A problem with that: What is 'properly'? The current solution is one take on how to do it properly.


> "case-insensitive but case-respecting" by default file systems

That is actually the best policy. Case sensitivity is unnatural and weird; we don’t think by default of readme, Readme, and README as being 3 different things. But then, when the user chose a file’s name, it’s better if the file actually has that name, and keeps it consistently regardless of how the user interacts with the file system (hence the case-preserving). The case-preserving aspect has no effect on anything outside the kernel. For all intent and purposes, it is case insensitive for any userspace code.

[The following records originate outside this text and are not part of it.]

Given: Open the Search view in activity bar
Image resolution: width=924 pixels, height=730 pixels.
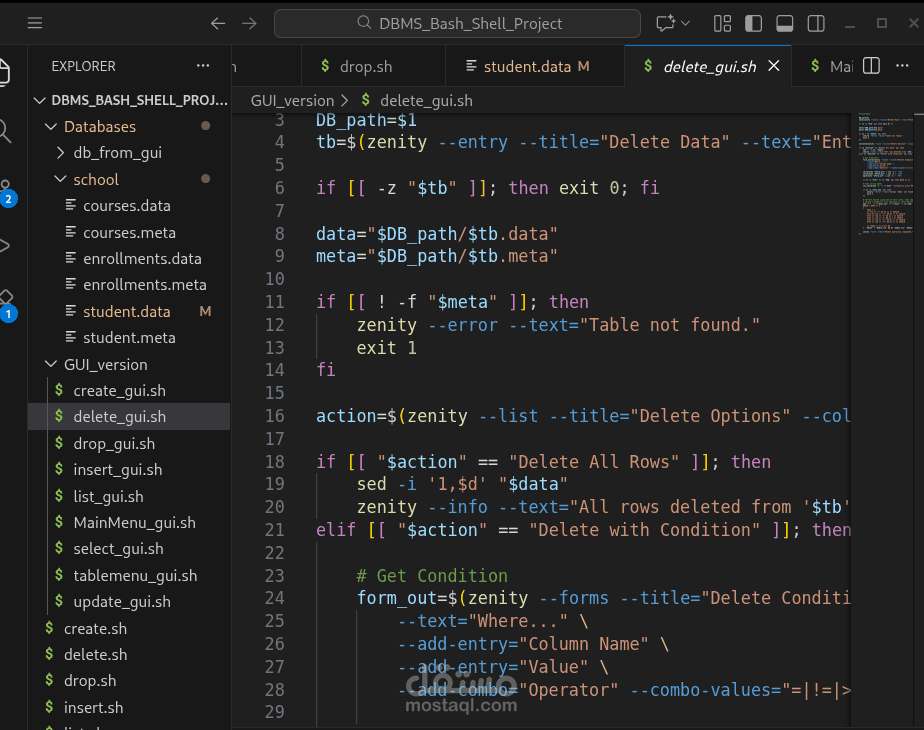Looking at the screenshot, I should [5, 130].
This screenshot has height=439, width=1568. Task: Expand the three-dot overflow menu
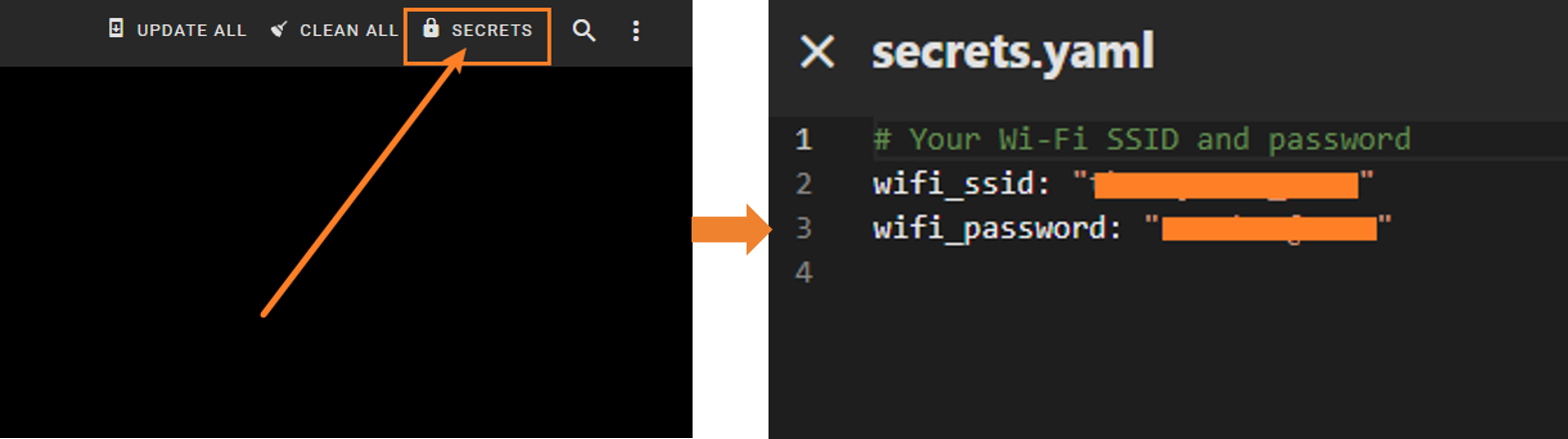(x=636, y=31)
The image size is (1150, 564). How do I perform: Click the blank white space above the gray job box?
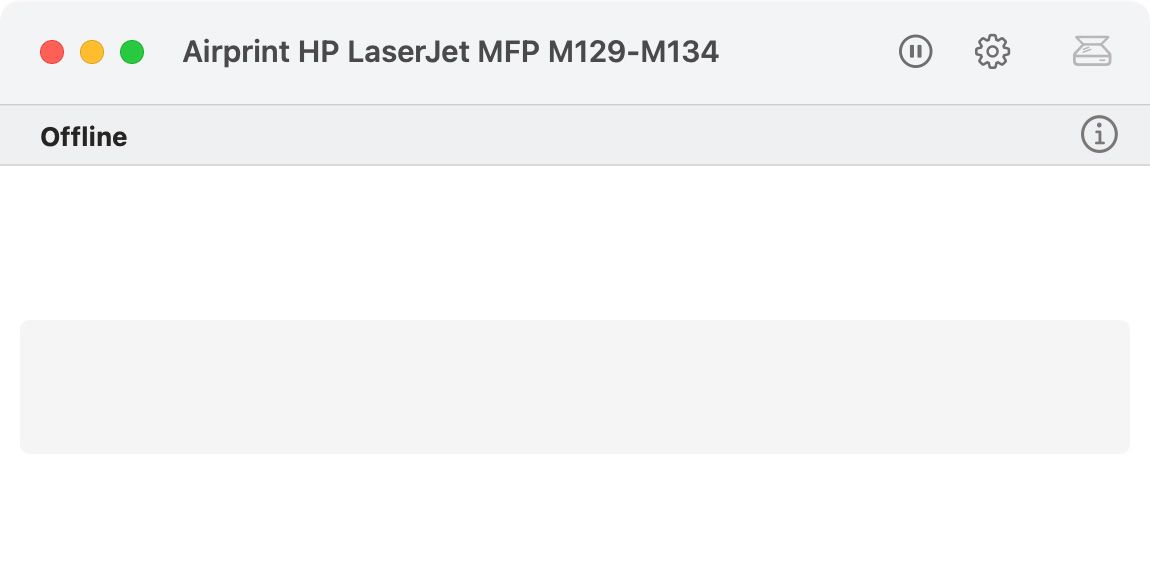tap(575, 242)
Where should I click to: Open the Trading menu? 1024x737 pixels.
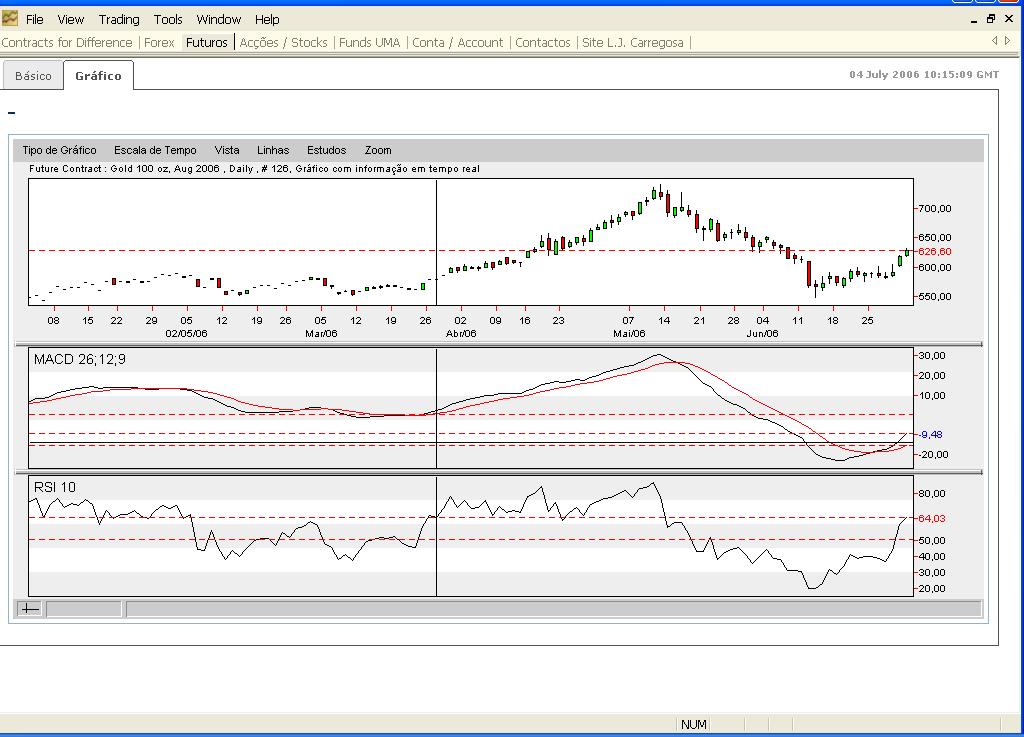[119, 19]

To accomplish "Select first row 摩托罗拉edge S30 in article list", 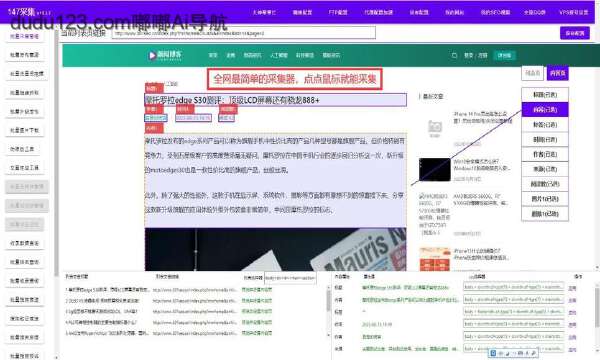I will pyautogui.click(x=107, y=290).
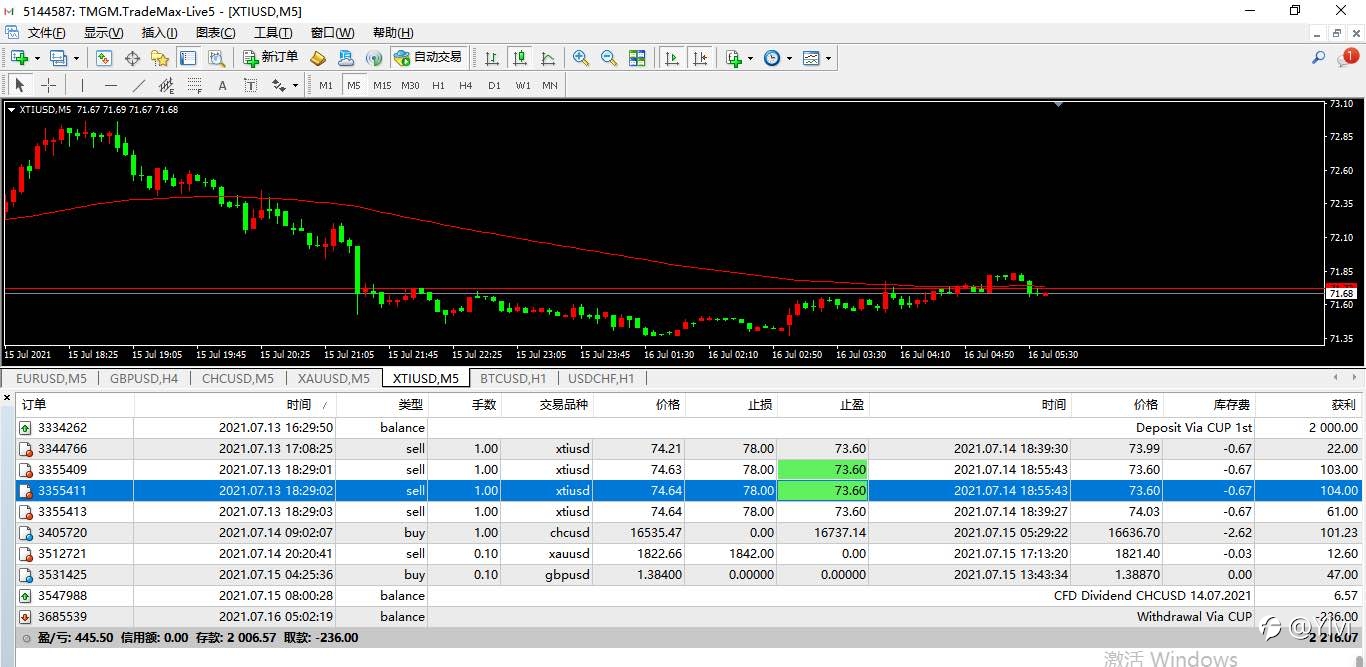This screenshot has width=1366, height=667.
Task: Switch to the XAUUSD,M5 chart tab
Action: click(x=333, y=378)
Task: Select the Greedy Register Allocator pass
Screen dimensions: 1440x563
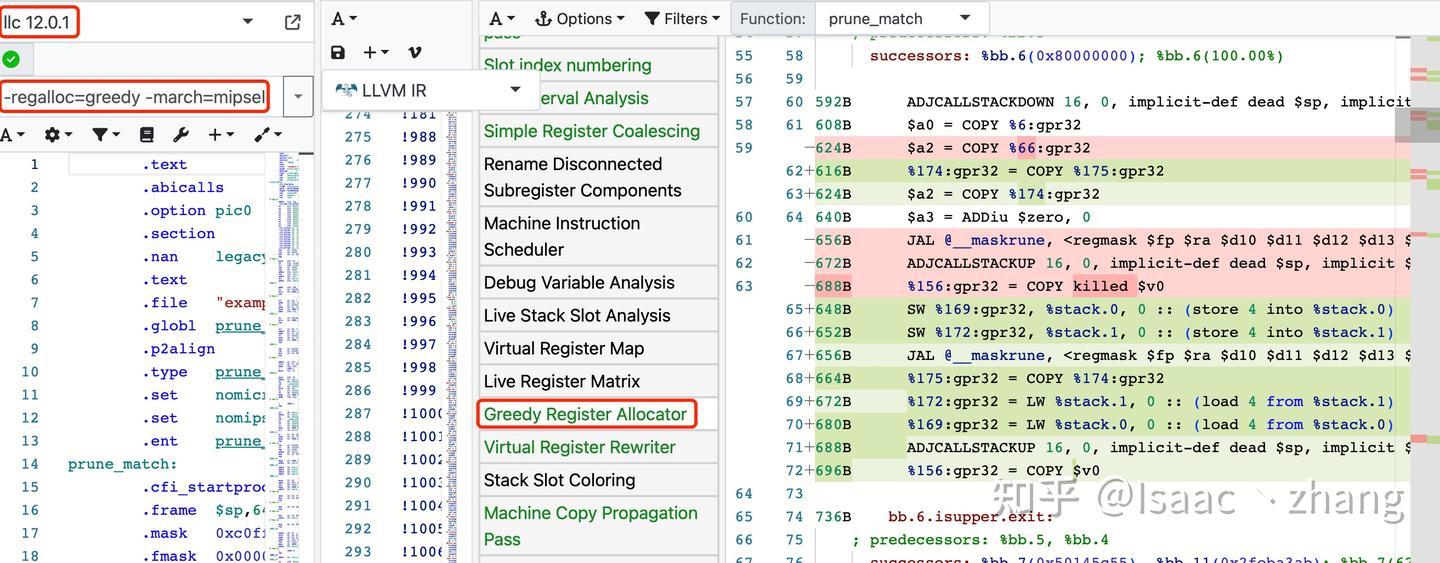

> Case sensitivity is unnatural and weird;

Case sensitivity is naive and simple, case-insensitive systems are complex and require Case Mappings [1] and Normalization [2] and those are ugly, unless you want a half-assed system that is case-insensitive only when you only use ASCII.

[1] https://unicode-org.github.io/icu/userguide/transforms/casem...

> There are different case mappings for different locales. For instance, unlike English, the character Latin small letter ‘i’ in Turkish has an equivalent Latin capital letter ‘I’ with dot above ( \u0130 ‘İ’).

> In general:

> case mapping can change the number of code points and/or code units of a string,

> is language-sensitive (results may differ depending on language), and

> is context-sensitive (a character in the input string may map differently depending on surrounding characters).

[2] https://unicode-org.github.io/icu/userguide/transforms/norma...


I disagree. It's really weird that "I" and "i" are somehow the same character (but the former is used at the start of a sentence or when it's the entire word only), or that "מ" (U+05DE) and "ם" (U+05DD) are the same character but the latter is only used at the end of a word. They're visibly distinct! Only a minority of languages have multiple cases, most scripts are unicameral (having only one case).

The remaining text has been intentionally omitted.